If you’re anything like me, you might have spared a moment or two from focusing on the impeachment brouhaha to follow the horrific tragedy involving Amber Guyger, the white woman who shot her African American neighbor, Botham Jean, arguing that she mistook his flat for her own. And if you’re anything like me, you were probably surprised, and perhaps moved, to read about Jean’s brother, Brandt, who after Guyger’s conviction and sentence hugged her and expressed forgiveness.
And if you’ve spent any time online in the last day or two, you’ve seen that everyone whose brother was not murdered recently had Opinions about this. As NPR explained, it “sparked a debate.”
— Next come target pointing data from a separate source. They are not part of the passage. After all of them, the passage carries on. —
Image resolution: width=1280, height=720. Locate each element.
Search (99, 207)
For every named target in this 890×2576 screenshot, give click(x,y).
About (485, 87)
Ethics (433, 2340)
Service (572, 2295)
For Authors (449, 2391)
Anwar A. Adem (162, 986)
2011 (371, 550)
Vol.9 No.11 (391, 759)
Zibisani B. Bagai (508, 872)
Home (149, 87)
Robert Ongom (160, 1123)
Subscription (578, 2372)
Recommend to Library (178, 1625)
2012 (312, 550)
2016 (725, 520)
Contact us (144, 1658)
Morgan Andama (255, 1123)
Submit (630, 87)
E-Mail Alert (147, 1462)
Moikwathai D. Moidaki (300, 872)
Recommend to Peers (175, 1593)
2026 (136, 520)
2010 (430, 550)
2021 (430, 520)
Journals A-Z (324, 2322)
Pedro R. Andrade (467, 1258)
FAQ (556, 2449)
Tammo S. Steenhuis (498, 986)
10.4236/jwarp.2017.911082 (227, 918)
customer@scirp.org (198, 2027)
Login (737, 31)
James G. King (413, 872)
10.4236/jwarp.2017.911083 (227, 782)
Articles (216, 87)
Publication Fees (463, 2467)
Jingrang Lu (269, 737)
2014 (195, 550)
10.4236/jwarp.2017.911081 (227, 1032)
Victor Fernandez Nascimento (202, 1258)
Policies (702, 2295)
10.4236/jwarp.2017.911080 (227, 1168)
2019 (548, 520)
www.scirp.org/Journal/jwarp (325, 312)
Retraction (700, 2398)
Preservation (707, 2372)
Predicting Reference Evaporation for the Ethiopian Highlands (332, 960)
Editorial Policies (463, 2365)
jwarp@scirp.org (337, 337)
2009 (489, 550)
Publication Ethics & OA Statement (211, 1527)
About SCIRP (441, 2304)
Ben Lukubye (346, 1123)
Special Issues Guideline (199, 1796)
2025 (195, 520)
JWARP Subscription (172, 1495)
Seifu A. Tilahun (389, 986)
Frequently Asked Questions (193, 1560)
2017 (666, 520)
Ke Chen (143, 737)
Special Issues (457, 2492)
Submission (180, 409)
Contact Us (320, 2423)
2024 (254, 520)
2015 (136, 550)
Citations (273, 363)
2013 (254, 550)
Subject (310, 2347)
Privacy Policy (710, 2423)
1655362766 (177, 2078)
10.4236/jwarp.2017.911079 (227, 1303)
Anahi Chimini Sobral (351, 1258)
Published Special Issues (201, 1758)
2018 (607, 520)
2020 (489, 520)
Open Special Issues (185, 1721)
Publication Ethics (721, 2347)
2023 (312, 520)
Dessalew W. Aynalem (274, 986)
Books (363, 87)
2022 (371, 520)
I’m in a rush to get a little bit more work done, so I’ll keep this short: There has been a lot of chatter from well-meaning, righteous folks, using all the correct Woke argot, about things we’ve already read in op-eds a thousand times: how forgiveness and restorative justice just give white people a reprieve because they reinforce racial hierarchies and excuse structural inequality yada yada yada. This sort of chatter, right here, is what I argue in both Yesterday’s Monsters
and in Progressive Punitivism
has been the ultimate paradigm in American criminal justice policy. It doesn’t matter if you’re a fierce punitive right winger or a fierce punitive progressive social justice crusader–you’ve spent decades marinating in a national animus that tells you that everything that is wrong in the world is criminal justice related and that harsh punishment is the only solution.
It is important to listen to victims. Very. It is important to have all the compassion in the world for victims. And at the same time, first and foremost, our obligation to victims is to help them not be just “victims” as soon as possible. What we are doing with the reification of this punitive perspective is reinforcing the notion that the only appropriate way to deal with social ills is to punish; that to forgive is weak and subservient; and that people should never move on from their own victimization–even if it’s healing TO THEM, even if it helps THEM, even if it is THEIR way of dealing with grief.
Which means that we’re all about listening to victims–but only if they sing the punitive tune we like to hear.
I would humbly suggest to all the self appointed social justice critics of Jean’s big heart that perhaps there isn’t only One Right Way to handle the murder of your sibling, and that perhaps the decent thing to do is to let people grieve and process in whatever way seems appropriate to them.
I would also suggest that critiquing someone’s admittedly uncommon way of handling his grief as if he doesn’t know what he’s doing is as paternalistic as the hierarchies the commentators supposedly condemn.